America’s forensics system, the part of our criminal justice system responsible for scientific examinations of crime-scene evidence like fingerprints and DNA, is rife with errors. Some mistakes, like botched tests or erroneously interpreted results, are inevitable. But current error rates are needlessly high. The most recent comprehensive study of crime lab proficiency, published by the Journal of Forensic Sciences in 1995, analyzed the tests administered by the Forensic Sciences Foundation and Collaborative Testing Services as a part of the accreditation process. For many forensic disciplines, including the analysis of fibers, paints, glass, and body fluid mixtures, the rate of incorrect matches between recovered evidence and a reference sample exceeded 10 percent.

The best-performing group of disciplines, which included “finger and palm prints, metals, firearms, and footwear,” had error rates at or above 2 percent. The first item on that list is especially important: False fingerprint identification usually leads to a false conviction, because of the prestige of fingerprint evidence and its undeserved reputation for infallibility. With 238,135 requests for latent fingerprint comparisons in 2002 alone, a false positive error rate of 2 percent implies up to 4,800 false convictions or guilty pleas made in hopes of a lighter sentence each year in the U.S., 1,700 of them in felony cases. (The number of improperly matched fingerprints is not completely clear. A 2005 study of fingerprint analysis suggests that the false positive rate may now be as low as 0.8 percent. But another recent study suggests it could exceed 4 percent.)

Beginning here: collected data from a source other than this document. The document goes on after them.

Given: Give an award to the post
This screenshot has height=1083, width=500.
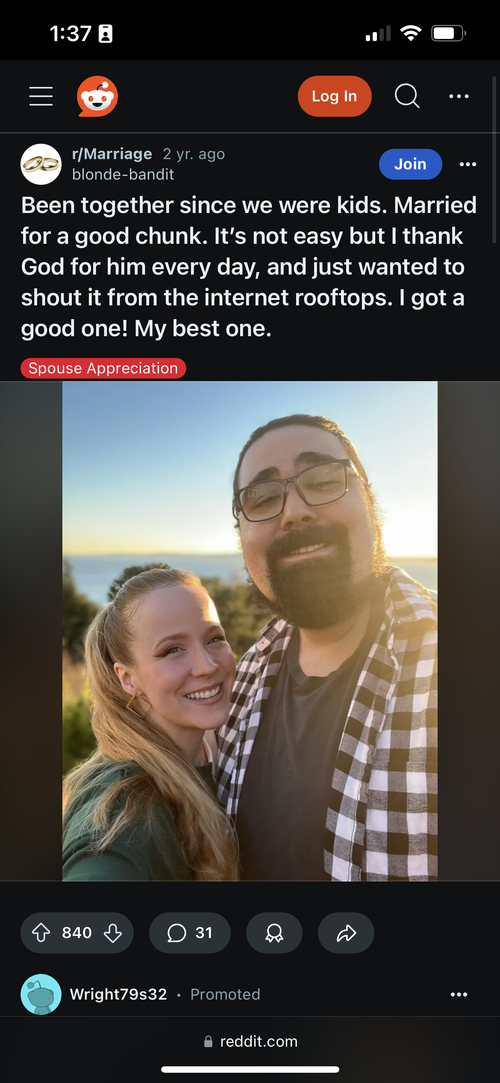Looking at the screenshot, I should 274,933.
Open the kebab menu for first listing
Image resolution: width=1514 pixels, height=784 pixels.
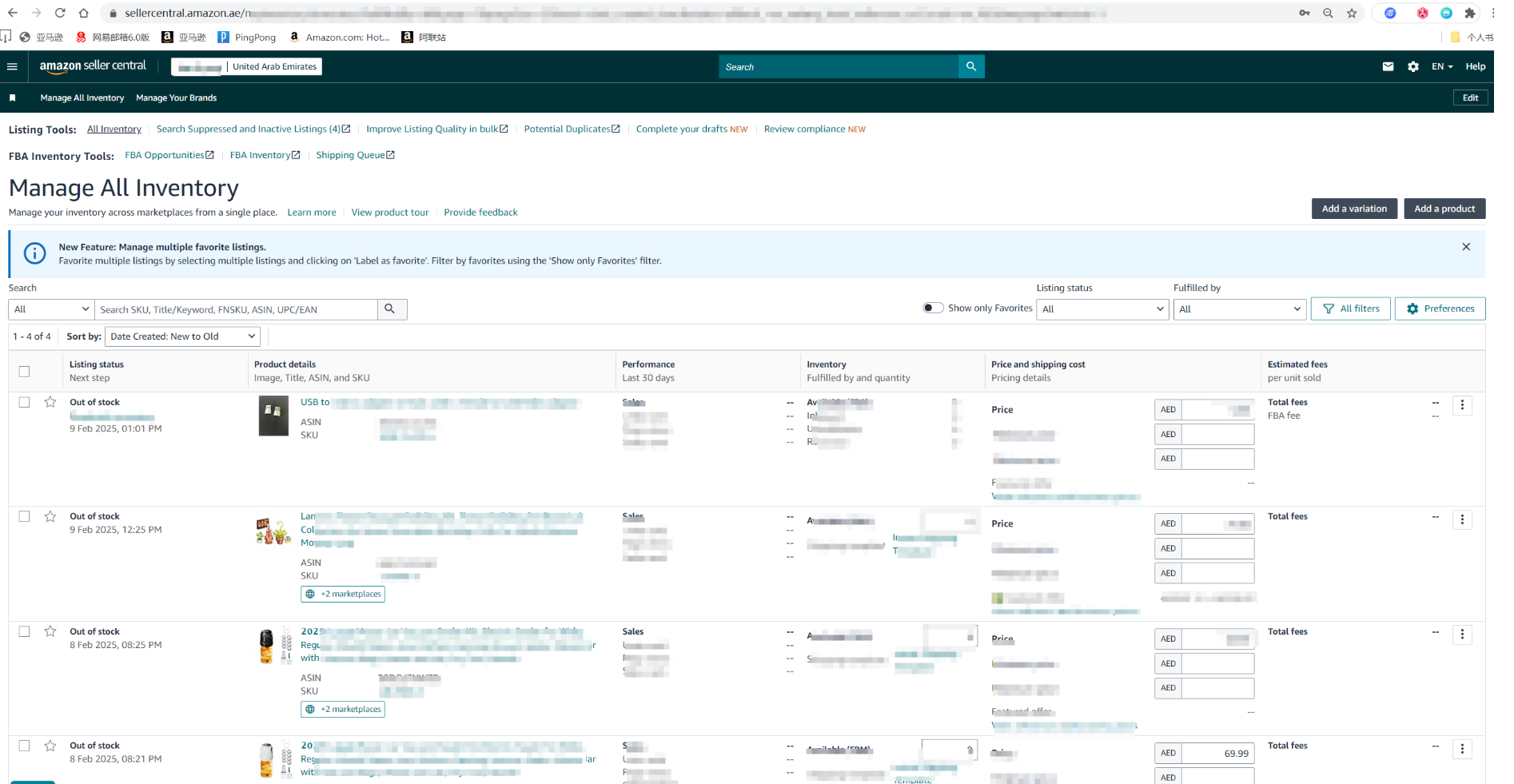pyautogui.click(x=1462, y=405)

Confronted with such statistics, policy makers usually call for greater oversight—that is, finding a governmental body to watch over forensics and make sure everyone does his or her job right. In the current climate, that certainly would help. But the core problem with modern forensics isn’t an absence of oversight. It’s monopoly. Once evidence goes to a given lab or facility, it is unlikely to be examined by any other lab or facility. That increases the chances that a mistake will slip through undetected.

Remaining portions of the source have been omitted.